According to a study that was just published in Psychological Science, kids are more likely to cheat if you tell them they’re smart.

Researchers, including Kang Lee from the Dr. Eric Jackman Institute of Child Study at the University of Toronto, did an exercise with 300 kids between the ages of three and five. The kids were told to guess whether a card had a number higher or lower than six. In the initial trial, some kids were told they were “so smart” when they got the answer right, while others were told they “did well this time” or were not praised at all. In a later round of the same game, the experimenter left the room, telling each kid not to look at the card. Kids who were told they were smart were more likely to peek when they thought no one was looking.

Researchers concluded that kids know the difference between being smart and doing something smart. And when adults praise kids' innate ability rather than their single performance, it makes them inclined to want to uphold that positive perception of their intelligence—and they're willing to cheat to do so.
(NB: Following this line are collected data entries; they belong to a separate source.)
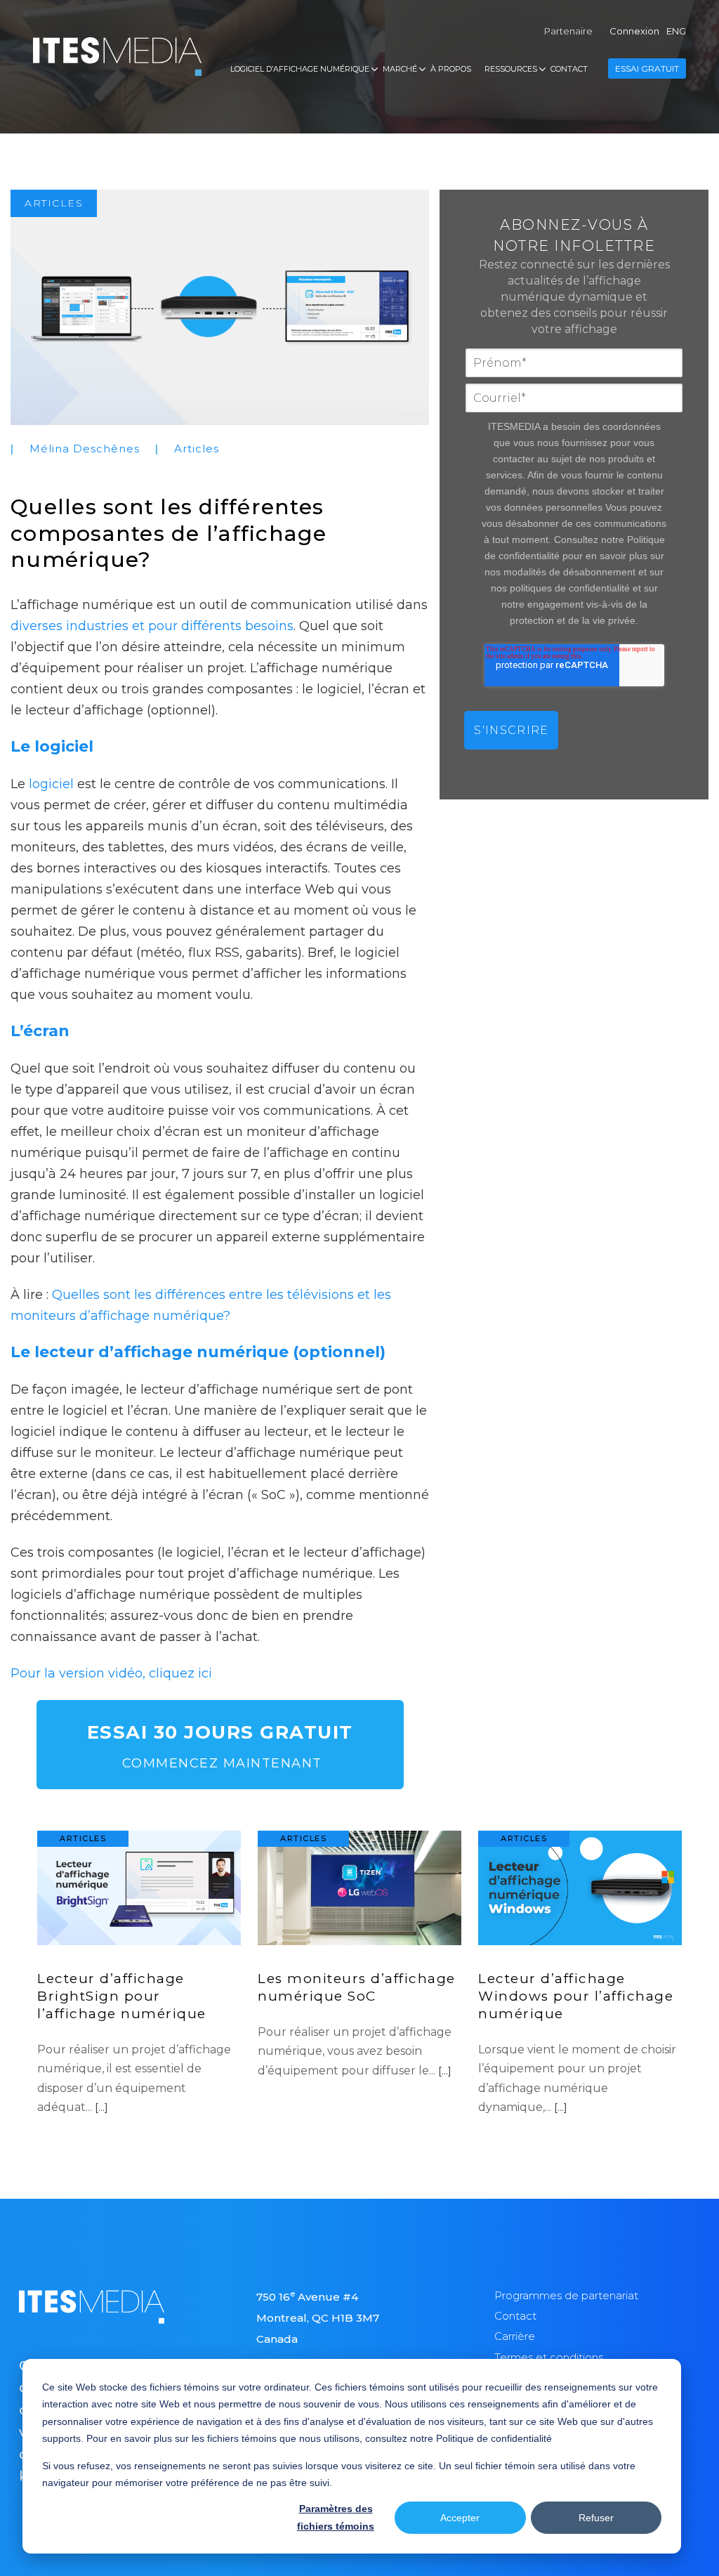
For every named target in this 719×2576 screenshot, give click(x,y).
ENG (676, 31)
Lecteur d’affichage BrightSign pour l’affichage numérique (121, 1996)
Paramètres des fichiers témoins (335, 2517)
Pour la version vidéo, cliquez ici (111, 1673)
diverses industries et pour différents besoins (152, 626)
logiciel (51, 784)
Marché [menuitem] (400, 69)
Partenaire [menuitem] (568, 31)
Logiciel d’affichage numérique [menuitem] (299, 69)
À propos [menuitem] (450, 69)
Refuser (596, 2517)
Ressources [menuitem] (510, 69)
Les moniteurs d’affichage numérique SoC (357, 1987)
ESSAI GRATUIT (647, 68)
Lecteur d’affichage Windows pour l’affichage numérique (575, 1996)
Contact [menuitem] (569, 69)
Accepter (460, 2517)
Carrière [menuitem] (514, 2336)
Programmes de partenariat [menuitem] (566, 2295)
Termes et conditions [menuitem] (548, 2357)
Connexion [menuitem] (634, 31)
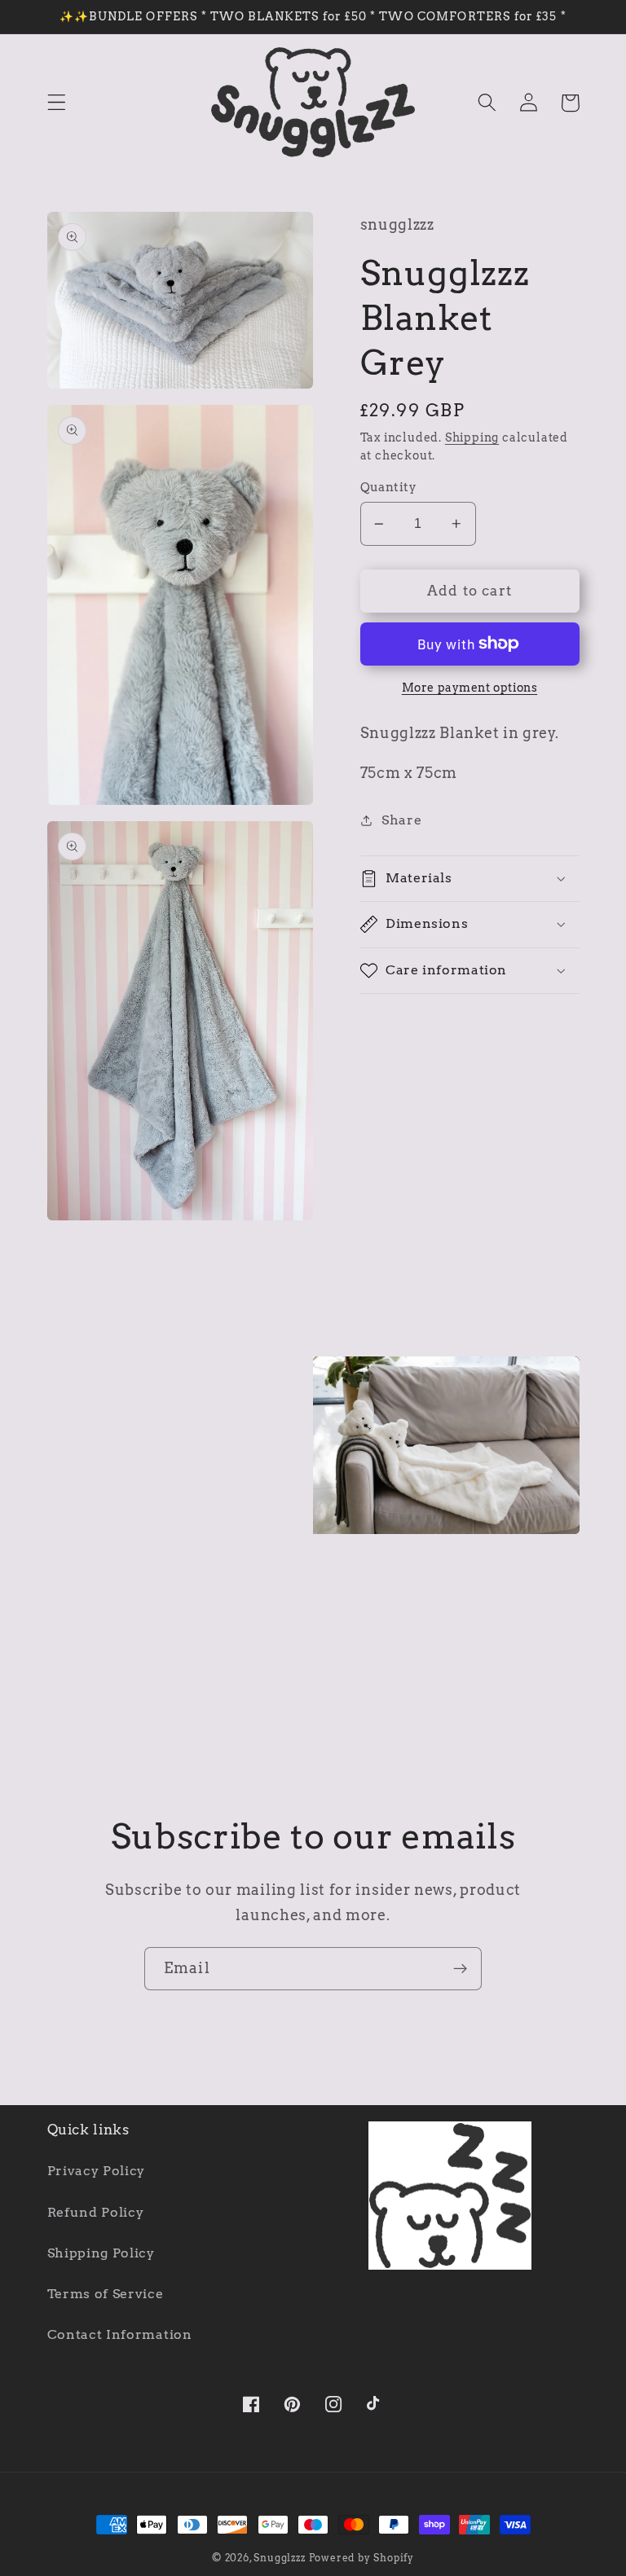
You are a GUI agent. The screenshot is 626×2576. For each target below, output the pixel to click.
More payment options (470, 687)
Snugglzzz (279, 2558)
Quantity (388, 487)
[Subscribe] (460, 1969)
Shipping (472, 437)
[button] (56, 103)
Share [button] (401, 820)
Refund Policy (95, 2212)
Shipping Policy (101, 2253)
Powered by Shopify (362, 2558)
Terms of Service (105, 2293)
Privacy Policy (96, 2170)
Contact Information (119, 2334)
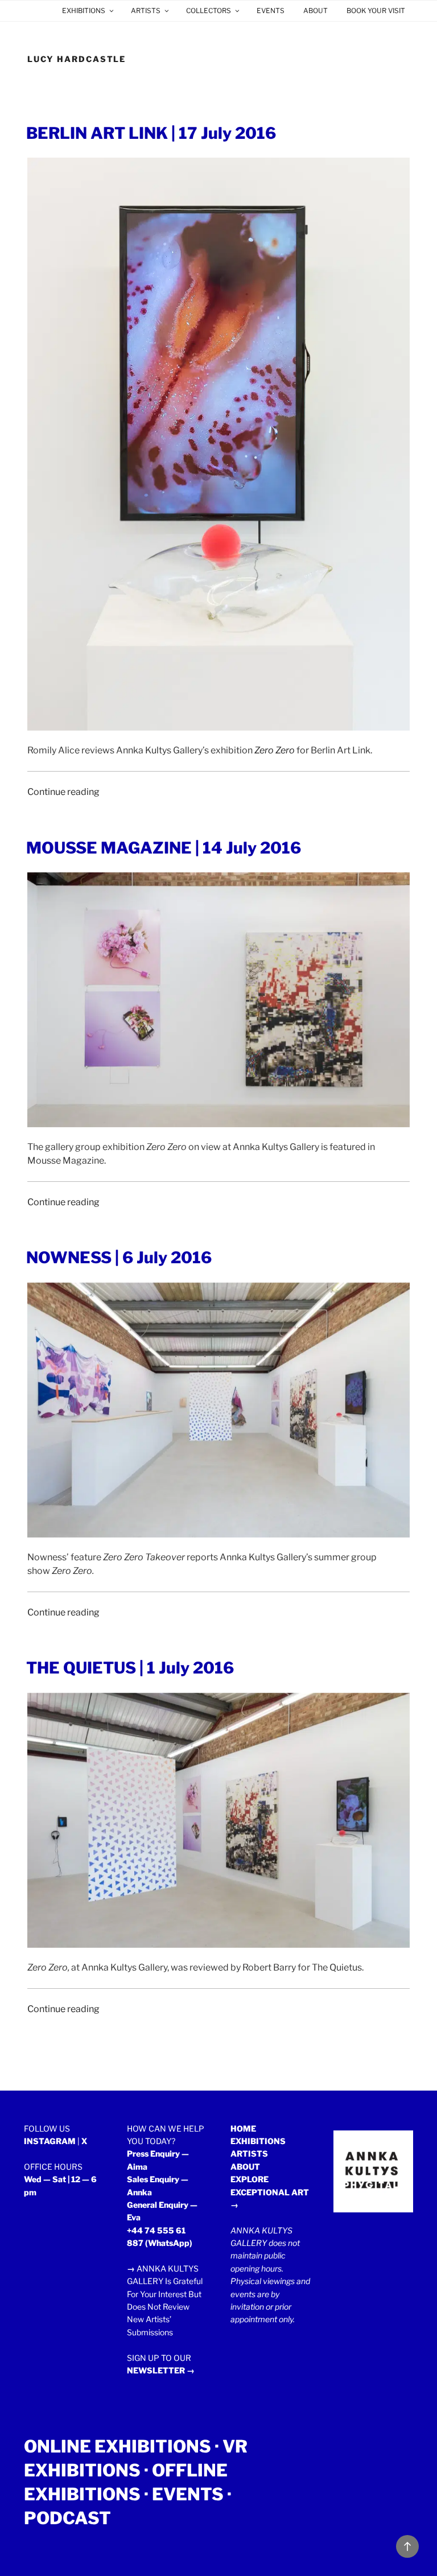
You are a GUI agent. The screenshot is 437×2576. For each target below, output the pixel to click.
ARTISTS (145, 10)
This isn’t the first time researchers have found negative repercussions associated with praising kids for being smart. A previous study found that telling kids they were smart undermined their motivation to achieve in the future.

The bottom line? There’s nothing wrong with congratulating your child when she does a great job, but flattery that focuses on her abilities or character can come with a lot of pressure for a kid to live up to that praise. It’s best to direct compliments for kids at their efforts, and assure them that you love them unconditionally—so that when your they do something not so smart (as kids are bound to do), they know that’s OK too.